> [Brief 1]:
Reproduce the part of the drug costs article between "Premiums are not" and "increased 162 percent.", inclusive.
> [Brief 2]:
Using the drug costs article, decide whether each statement agrees with it: (a) The Kaiser Family Foundation report came out on Sept. 25. (b) Family premiums rose 22 percent over the last decade. (c) Workers' earnings rose 26 percent from 2009 to 2019. Answer yes or no for each and quote the words that decide it.
> [Brief 3]:
According to the drug costs article, what record average cost did employer-provided family health insurance reach this year?

--- Exercise passage ---

Drug Costs

Insurance, Hospital, Doctors’ Office Costs Are All Rising – While Drug Prices Are Not

October 2, 2019 4:28 pm

The U.S. House and Senate is debating drug-pricing legislation this fall. A Kaiser Family Foundation (KFF) report released Sept. 25 and a new post at Arkansas Business provide more evidence that this focus is misplaced.

 

Health insurance and hospital cost growth far outpace rises in drug prices.

 

As Axios explained, the KFF paper shows “employer insurance has become increasingly unaffordable over the last decade.” Specifically, according to KFF, the average cost of employer-provided family health insurance rose 5 percent this year to a record $20,576. Family premiums have risen 22 percent over the last five years and 54 percent over the last decade. KFF notes those increases are “significantly more than either workers’ wages or inflation.”

 

Premiums are not the only cost that is outpacing inflation or wage growth. Axios noted that, while workers’ earnings rose 26 percent from 2009 to 2019, deductibles increased 162 percent.

--- Data records ---

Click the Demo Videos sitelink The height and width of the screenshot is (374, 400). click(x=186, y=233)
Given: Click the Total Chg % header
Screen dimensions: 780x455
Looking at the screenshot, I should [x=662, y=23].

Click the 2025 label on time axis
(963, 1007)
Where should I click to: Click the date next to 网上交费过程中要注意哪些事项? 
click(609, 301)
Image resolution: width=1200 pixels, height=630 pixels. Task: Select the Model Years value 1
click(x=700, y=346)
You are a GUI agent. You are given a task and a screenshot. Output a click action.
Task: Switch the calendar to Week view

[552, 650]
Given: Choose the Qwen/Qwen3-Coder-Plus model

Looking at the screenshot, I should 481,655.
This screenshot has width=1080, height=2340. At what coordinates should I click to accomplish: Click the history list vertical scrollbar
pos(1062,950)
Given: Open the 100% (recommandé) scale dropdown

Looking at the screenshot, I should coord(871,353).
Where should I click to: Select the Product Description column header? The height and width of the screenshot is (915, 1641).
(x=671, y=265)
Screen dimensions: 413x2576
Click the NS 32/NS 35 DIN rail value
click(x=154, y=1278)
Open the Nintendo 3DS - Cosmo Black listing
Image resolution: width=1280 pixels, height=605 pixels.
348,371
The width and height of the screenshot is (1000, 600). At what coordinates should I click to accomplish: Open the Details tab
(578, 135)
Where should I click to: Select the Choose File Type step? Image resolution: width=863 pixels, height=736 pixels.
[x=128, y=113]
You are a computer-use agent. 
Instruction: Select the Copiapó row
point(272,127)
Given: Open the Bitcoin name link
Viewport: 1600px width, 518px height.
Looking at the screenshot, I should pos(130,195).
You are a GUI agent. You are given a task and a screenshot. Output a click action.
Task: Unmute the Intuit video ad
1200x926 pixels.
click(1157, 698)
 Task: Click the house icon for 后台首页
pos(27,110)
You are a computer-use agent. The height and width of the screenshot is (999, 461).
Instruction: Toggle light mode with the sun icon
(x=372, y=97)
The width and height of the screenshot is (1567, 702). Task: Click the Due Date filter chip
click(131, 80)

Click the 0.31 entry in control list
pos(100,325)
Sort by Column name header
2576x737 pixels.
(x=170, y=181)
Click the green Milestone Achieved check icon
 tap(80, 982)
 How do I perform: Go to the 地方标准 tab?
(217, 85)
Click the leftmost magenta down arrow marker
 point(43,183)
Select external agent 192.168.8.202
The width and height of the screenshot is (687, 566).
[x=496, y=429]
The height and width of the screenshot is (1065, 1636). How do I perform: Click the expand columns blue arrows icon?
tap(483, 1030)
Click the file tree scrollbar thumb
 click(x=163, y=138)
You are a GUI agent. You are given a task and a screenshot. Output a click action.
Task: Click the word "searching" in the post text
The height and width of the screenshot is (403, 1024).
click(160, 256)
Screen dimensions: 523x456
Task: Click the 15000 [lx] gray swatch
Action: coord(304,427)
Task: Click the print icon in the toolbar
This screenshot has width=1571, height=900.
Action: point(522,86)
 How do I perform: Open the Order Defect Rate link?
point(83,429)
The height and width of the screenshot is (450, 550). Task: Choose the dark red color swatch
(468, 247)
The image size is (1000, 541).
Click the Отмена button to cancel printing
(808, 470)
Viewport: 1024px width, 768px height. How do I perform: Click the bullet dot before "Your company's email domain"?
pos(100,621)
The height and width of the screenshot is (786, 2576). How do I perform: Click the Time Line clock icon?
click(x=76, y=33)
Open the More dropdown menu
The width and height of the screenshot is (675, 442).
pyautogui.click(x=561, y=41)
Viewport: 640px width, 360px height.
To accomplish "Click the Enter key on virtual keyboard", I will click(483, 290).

---

> [Your solution 1]:
Premiums are not the only cost that is outpacing inflation or wage growth. Axios noted that, while workers’ earnings rose 26 percent from 2009 to 2019, deductibles increased 162 percent.

> [Your solution 2]:
(a) Yes: "A Kaiser Family Foundation (KFF) report released Sept. 25"
(b) No: "Family premiums have risen 22 percent over the last five years and 54 percent over the last decade."
(c) Yes: "workers’ earnings rose 26 percent from 2009 to 2019"

> [Your solution 3]:
$20,576